Have you ever felt like you just NEEDED to do something, even though it was not mandatory or absolutely necessary or something? Well, I feel sort of like this now with the blog šŸ˜› I haven’t posted in so long that I feel obliged to write something before I head out for 5 days without internet.

Truth is, I’ve been meaning to write SOMETHING for awhile, but nothing comes out. I stop to think about what to write and eventually close the window when nothing comes to mind. Stupid writer’s block.

Then I decided today that I would just start typing and let the words come naturally. No thinking, no perfect structuring of sentences, just write write and write. Let’s see how this turns out.

So lately I feel like I’ve been pulled away from God – AGAIN (as if that is any surprise)! Notice the pattern? Away from strong support base = distance from God. I’m glad that I’m going back to Bordeaux this weekend for a spiritual refill. Being so weak spiritually I think it’s something I really need, to get back in touch with brothers and sisters in Christ and most importantly to be rewired to God.

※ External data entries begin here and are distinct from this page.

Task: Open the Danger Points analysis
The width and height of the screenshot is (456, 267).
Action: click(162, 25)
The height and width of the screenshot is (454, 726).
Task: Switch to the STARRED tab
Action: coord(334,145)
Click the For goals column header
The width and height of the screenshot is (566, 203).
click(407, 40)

How do you overcome these “breaks” from God? How do you make sure that you steer away from Satan’s temptations and that you stand firm in Christ even when you’re alone? Imagine that my main base is here and not Bordeaux; what would I have done? Would I still be a stray sheep? Would I even have come back to God?

Of course we may say that God would have had His plans laid out for me if that were the case, but I suppose now it is meaningless to pose hypothetical questions. Point is, I am still struggling with the problem of being away from a strong group of Christians.

Yes, I still do pray and I still read Our Daily Bread and I still do think about what God wants me to do on a daily basis. However, my prayers have been getting shorter and shorter and it sometimes feels a bit more “meh”. Also, I feel 239489% less willing to read the Bible here than when I was in Bordeaux. It seems so much harder to understand, as if I’m reading and the words just get flushed out from the back of my head.

Got any suggestions?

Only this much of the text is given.